DATA EXTRACTS Block Start
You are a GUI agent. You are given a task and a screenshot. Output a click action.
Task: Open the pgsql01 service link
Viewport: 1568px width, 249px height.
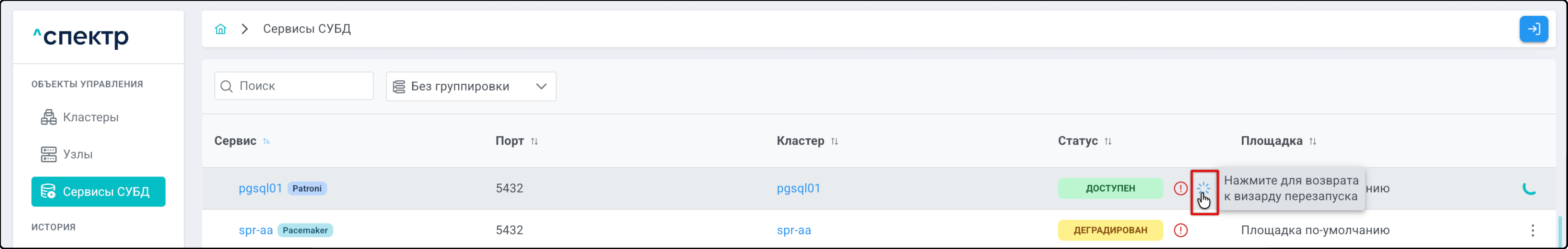click(260, 189)
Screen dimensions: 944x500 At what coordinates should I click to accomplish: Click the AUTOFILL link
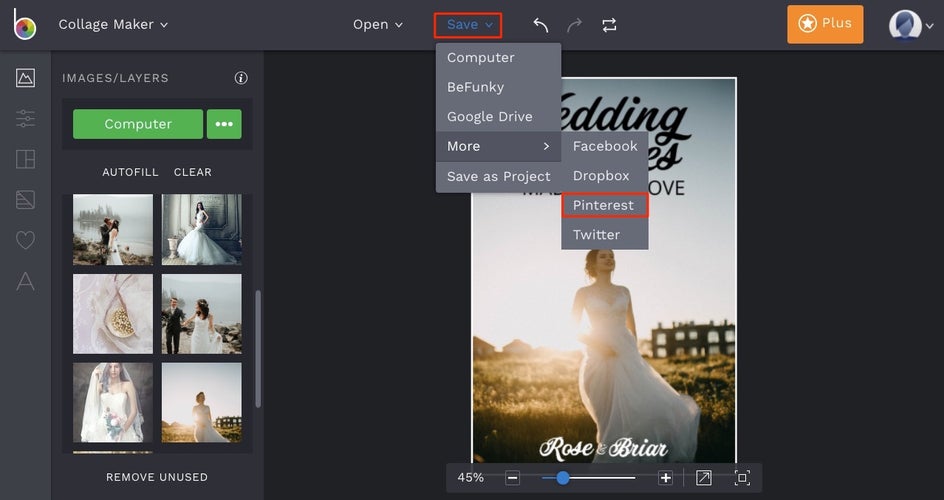(130, 172)
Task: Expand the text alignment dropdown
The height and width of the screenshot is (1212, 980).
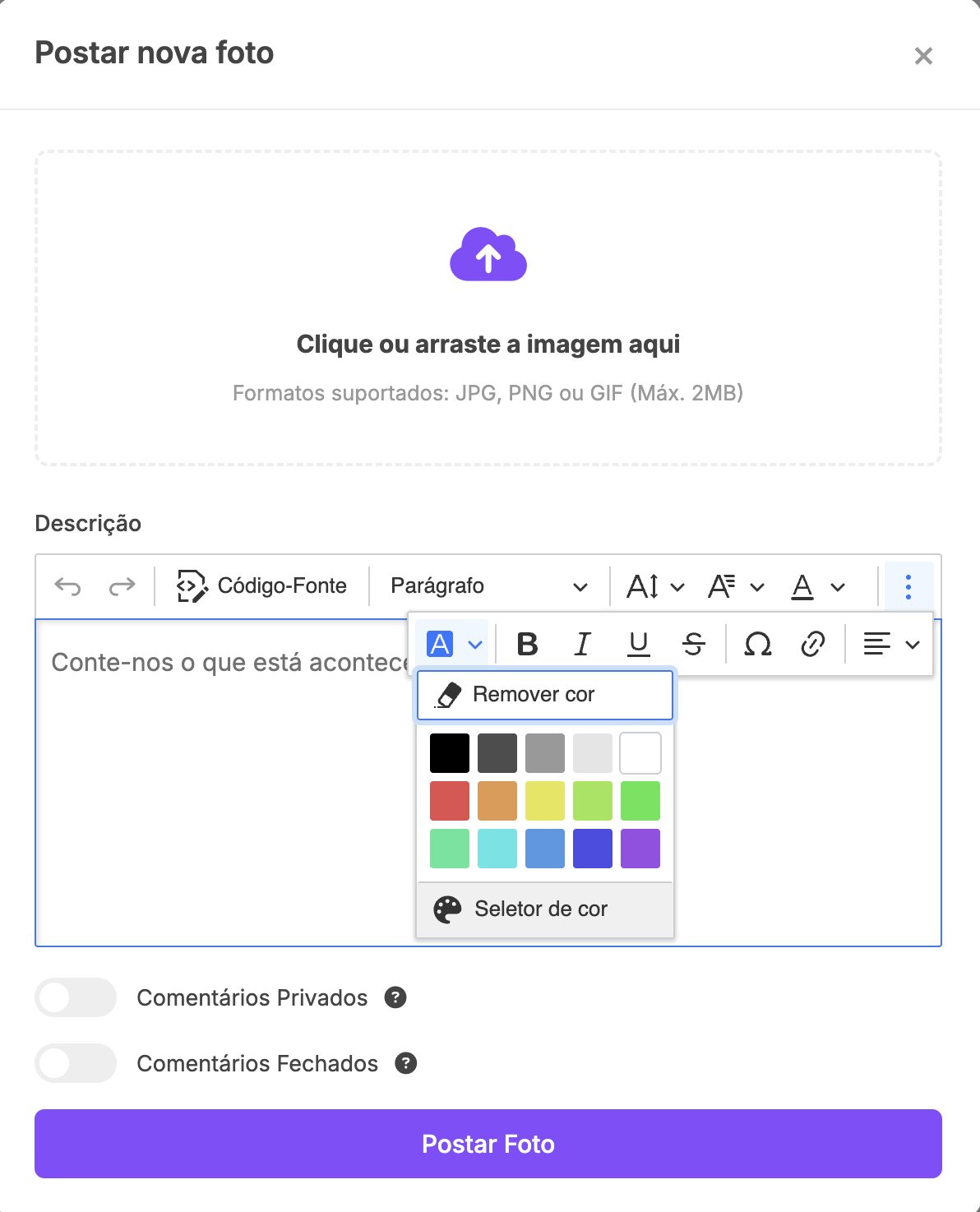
DATA EXTRACTS Block End
_INSTRUCTIONS TO FOLLOW_.
Print only the lines from the line that contains "Task: Expand the text alignment dropdown" to the final line of the data, inclusive. Pictures stay out.

_ANSWER_.
Task: Expand the text alignment dropdown
The height and width of the screenshot is (1212, 980).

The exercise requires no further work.